OAKLAND, Califórnia – O presidente da OpenAI, Greg Brockman, discutiu uma reunião selvagem em 2017 com Elon Musk, na qual os cofundadores se gabavam de sua participação acionária na empresa – a certa altura, afirmando que tinha medo de que Musk “me atacasse fisicamente”.
Testemunhando na terça-feira, na segunda semana de um julgamento bombástico sobre o futuro da OpenAI, Brockman pediu a Musk que se reunisse com outros executivos da OpenAI para discutir uma participação acionária na lucrativa empresa que eventualmente lançou o ChatGPT.
No meio das negociações, Brockman disse que Musk deu Teslas para ele, Ilya Sutskever e outros de graça – um movimento que Brockman viu como Musk “nos intimidando” e fazendo os cofundadores sentirem que “devemos isso a ele de alguma forma”. Além disso, Sutskever deu a Musk a foto de um carro Tesla, disse Brockman.
Mas quando os cofundadores da OpenAI rejeitaram a exigência de Musk por mais capital na empresa – com Musk afirmando que são necessários US$ 80 bilhões para criar uma cidade em Marte – Musk enlouqueceu, de acordo com Brockman.

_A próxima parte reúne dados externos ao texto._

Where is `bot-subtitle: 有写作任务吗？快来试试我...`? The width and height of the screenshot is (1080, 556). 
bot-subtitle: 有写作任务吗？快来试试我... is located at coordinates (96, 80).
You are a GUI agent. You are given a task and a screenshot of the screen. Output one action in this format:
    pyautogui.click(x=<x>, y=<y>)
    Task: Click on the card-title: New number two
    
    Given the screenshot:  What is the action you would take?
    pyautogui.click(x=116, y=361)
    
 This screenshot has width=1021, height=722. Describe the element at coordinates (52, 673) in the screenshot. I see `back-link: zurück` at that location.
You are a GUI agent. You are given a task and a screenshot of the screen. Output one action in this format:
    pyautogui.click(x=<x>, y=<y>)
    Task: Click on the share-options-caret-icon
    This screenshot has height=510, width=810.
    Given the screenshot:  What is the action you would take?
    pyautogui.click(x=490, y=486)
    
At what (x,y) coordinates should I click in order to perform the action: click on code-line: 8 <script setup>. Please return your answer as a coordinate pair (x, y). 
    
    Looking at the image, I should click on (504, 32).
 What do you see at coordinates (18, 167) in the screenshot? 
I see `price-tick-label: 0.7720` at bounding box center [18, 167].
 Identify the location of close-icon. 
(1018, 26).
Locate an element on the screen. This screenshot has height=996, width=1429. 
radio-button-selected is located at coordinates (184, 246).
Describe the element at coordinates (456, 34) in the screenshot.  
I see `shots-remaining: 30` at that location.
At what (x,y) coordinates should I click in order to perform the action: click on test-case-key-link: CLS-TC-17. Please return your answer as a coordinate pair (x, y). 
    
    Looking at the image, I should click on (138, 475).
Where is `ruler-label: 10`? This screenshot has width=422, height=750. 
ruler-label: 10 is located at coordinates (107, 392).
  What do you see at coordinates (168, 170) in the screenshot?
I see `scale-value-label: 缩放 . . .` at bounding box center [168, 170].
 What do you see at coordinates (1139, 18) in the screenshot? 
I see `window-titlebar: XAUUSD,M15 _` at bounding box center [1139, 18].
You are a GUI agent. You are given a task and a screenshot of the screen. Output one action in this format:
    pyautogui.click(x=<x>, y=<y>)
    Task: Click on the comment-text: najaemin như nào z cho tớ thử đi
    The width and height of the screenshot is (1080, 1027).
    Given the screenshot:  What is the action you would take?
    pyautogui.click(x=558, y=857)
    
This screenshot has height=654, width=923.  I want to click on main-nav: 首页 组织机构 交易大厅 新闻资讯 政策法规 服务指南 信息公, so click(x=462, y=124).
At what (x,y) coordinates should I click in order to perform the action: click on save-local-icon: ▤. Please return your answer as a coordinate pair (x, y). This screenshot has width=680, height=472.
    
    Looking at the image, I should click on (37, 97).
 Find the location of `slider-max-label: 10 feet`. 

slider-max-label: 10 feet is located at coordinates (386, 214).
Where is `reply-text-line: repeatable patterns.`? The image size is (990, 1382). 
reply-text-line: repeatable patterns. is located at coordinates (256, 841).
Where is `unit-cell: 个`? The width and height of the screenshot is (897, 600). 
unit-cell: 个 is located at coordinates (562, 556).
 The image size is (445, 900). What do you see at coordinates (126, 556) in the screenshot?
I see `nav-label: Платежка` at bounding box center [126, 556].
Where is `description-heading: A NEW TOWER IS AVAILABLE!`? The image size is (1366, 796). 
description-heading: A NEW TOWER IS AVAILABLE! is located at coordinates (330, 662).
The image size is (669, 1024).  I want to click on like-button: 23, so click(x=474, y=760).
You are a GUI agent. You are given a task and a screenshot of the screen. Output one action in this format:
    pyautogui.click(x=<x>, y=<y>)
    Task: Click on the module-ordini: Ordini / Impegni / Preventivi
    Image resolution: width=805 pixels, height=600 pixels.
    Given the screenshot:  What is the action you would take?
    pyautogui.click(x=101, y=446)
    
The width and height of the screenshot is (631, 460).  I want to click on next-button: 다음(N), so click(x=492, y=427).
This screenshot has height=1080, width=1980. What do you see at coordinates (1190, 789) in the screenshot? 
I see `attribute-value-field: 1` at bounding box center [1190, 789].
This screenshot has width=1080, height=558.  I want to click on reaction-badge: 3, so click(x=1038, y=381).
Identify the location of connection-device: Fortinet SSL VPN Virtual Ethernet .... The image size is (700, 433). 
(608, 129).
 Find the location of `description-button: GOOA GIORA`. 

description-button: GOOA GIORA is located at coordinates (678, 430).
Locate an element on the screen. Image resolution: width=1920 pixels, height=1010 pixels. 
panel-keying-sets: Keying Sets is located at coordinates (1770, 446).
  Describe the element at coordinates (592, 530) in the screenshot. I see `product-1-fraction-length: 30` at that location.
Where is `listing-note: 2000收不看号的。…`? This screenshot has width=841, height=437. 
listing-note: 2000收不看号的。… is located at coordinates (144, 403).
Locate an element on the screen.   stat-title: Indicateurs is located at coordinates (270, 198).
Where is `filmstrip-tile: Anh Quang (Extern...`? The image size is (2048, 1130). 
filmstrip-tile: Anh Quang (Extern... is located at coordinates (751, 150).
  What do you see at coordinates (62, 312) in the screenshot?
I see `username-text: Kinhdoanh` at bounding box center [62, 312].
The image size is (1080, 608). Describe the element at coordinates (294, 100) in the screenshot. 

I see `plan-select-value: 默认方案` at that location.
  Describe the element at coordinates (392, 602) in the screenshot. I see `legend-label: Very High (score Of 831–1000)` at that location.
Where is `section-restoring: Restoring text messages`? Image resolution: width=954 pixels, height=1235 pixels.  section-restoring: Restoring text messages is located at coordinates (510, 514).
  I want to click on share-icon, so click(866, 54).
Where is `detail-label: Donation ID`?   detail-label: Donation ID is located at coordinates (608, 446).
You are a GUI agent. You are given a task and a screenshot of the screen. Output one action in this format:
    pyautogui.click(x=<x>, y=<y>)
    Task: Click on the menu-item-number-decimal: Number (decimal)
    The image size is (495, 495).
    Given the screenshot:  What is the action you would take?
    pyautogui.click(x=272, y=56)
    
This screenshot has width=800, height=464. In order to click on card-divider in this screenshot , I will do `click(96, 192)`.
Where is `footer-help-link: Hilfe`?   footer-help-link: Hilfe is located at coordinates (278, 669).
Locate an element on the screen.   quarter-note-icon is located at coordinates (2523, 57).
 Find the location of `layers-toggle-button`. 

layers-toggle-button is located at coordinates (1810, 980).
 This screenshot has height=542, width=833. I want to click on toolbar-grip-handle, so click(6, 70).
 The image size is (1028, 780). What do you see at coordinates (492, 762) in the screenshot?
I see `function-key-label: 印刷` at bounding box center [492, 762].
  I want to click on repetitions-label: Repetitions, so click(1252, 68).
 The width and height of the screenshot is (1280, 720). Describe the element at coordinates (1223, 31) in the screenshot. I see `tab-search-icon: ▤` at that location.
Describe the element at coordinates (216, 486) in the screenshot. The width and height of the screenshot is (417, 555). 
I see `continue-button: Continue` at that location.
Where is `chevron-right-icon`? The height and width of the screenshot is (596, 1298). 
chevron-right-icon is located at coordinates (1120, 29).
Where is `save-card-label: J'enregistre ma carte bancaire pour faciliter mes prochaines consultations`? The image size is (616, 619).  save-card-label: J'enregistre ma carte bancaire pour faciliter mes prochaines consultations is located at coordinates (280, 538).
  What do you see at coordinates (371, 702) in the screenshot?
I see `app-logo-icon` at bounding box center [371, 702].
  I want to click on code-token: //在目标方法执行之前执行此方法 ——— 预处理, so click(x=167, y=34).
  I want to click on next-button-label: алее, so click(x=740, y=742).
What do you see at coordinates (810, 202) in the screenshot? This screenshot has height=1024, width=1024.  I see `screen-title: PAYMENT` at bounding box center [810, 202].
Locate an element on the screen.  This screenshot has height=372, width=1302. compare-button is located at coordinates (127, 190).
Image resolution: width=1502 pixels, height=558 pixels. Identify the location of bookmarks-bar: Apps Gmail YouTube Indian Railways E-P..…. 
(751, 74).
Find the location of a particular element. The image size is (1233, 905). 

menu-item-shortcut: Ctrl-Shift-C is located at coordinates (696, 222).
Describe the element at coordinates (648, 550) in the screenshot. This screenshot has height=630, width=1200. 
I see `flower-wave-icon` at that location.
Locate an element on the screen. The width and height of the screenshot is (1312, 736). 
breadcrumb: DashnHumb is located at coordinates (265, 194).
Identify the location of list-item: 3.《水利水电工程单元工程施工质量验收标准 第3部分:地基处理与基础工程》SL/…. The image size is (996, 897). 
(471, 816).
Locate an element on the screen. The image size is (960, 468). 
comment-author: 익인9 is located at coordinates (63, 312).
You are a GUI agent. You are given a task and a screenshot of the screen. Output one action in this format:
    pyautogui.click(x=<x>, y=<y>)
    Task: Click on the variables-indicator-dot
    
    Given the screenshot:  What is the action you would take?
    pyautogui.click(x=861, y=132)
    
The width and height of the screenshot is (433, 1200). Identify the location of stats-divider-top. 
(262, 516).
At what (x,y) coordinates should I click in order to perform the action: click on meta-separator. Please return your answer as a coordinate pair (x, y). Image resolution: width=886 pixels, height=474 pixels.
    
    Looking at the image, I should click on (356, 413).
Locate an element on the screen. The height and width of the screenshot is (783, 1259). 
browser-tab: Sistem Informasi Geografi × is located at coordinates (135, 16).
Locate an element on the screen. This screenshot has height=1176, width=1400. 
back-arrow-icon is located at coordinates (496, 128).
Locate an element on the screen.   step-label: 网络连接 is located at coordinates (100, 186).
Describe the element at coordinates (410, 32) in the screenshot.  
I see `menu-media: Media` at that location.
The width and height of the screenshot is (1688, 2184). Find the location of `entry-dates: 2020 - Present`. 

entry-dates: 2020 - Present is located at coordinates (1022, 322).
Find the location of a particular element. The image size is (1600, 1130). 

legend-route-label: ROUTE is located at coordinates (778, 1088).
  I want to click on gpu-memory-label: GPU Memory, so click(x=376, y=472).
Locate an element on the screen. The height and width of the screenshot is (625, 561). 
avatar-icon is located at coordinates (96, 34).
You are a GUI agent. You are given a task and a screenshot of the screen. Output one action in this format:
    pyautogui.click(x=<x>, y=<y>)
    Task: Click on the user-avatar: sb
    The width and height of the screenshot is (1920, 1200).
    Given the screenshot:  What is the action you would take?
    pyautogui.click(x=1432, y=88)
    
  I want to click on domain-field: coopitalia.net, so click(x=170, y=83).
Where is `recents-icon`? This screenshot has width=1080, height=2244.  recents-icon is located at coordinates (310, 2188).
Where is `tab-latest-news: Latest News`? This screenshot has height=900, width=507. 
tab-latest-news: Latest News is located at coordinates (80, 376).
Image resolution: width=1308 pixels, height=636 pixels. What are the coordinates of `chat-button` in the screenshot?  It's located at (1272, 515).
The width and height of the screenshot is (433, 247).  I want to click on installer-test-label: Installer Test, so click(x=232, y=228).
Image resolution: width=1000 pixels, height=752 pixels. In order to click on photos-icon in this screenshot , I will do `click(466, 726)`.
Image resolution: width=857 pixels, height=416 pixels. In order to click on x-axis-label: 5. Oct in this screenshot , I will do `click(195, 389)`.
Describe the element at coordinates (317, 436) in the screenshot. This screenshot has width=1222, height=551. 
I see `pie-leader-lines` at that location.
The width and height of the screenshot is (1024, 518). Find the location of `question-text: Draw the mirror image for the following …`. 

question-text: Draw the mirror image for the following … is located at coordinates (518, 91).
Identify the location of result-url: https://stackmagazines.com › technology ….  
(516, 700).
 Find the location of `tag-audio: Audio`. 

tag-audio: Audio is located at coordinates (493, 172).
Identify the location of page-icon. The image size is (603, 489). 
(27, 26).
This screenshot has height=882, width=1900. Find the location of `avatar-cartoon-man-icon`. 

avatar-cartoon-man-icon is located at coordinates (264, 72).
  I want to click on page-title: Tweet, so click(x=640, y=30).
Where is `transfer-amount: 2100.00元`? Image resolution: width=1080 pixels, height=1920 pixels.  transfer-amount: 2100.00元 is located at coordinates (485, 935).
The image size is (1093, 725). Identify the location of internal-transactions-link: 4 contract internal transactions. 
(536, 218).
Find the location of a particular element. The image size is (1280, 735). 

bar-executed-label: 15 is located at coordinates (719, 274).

“Há algo realmente errado com isso”, disse Brockman sobre Musk. Ele ficou com raiva e foi embora de lá.
“Ele se levantou e deu a volta na mesa”, continuou Brockman. “Eu estava sentado na frente da pintura e realmente pensei que ela iria me atingir. Eu realmente pensei que seria atacado fisicamente. Mas a pintura simplesmente se agarrou e começou a sair da sala.”
Musk então exigiu saber quando o grupo OpenAI sairia – e afirmou que reteria o financiamento até que isso acontecesse.
Musk rejeitou as propostas de Brockman para uma participação igualitária entre os fundadores e seu argumento de que nenhum ser humano deveria controlar uma IA tão poderosa, de acordo com Brockman.
“Ele disse que experimentou o que é não ter poder e não gosta disso”, disse Elon que Brockman lhe contou. Brockman acrescentou: “Ele disse que precisava de dinheiro em Marte. Ele disse que precisava de US$ 80 bilhões para criar uma cidade lá.”
A reunião inflamada foi apenas um dos muitos incidentes durante o período de agosto e setembro, disse Brockman na terça-feira no tribunal federal de Oakland. Poucas semanas antes, Musk havia convidado a equipe para o que chamou de “casa chique” que comprara recentemente perto de São Francisco.
Brockman disse que ele, Sutskever e Altman foram à mansão porque “obviamente houve uma festa lá na noite anterior” com “confetes e copos”. A namorada de Musk na época, Amber Heard, também estava lá, disse Brockman, e Musk a convidou para se juntar a ele, mas ela recusou ser ouvida, dizendo que queria sair com a namorada que estava lá.
O uísque foi servido, testemunhou Brockman, e o grupo OpenAI discutiu o lucro da entidade e a conversa “celebrada”.
“Tínhamos uma visão real para cumprir a missão”, disse Brockman.
O processo de Musk, que alega que Brockman, Altman e OpenAI violaram a missão de caridade da empresa, pede US$ 150 bilhões em danos e uma ordem judicial para remover Altman do conselho de administração da OpenAI. Ele quer a mesma ordem explicando a estrutura de lucros da empresa, que a empresa adotou no ano passado.
Brockman, que usava terno preto e gravata azul, parecia mais confortável do que no dia anterior, quando o advogado de Musk disse em um comentário de quase uma década atrás que Brockman fantasiava em se tornar um bilionário – já que a instituição de caridade de Musk, então sem fins lucrativos, recebeu milhões em doações.
Os réus procuraram mostrar em tribunal que Musk incluía e encorajava discussões sobre o empreendimento com fins lucrativos e que o processo de Musk estava relacionado com uvas.
Brockman obteve um depoimento do advogado de Mosk na segunda-feira sobre as embaraçosas anotações no diário.
“Financeiramente, o que farei com US$ 1 bilhão?” Brockman escreveu em um jornal digital em 2017, referindo-se à ideia de transformar a OpenAI em uma entidade com fins lucrativos.
“Pensamos que talvez devêssemos apenas buscar o lucro”, teria escrito Brockman. “Ganhar dinheiro para nós parece ótimo e tudo.”
Brockman, às vezes visivelmente desconfortável na segunda-feira, insistiu repetidamente que seu esforço para fazer a transição da OpenAI para uma entidade com fins lucrativos sempre teve como objetivo servir à missão e que quaisquer objetivos financeiros pessoais eram secundários.
“Pagar pela missão sempre foi minha principal motivação”, disse Brockman. “Permanece como está hoje.”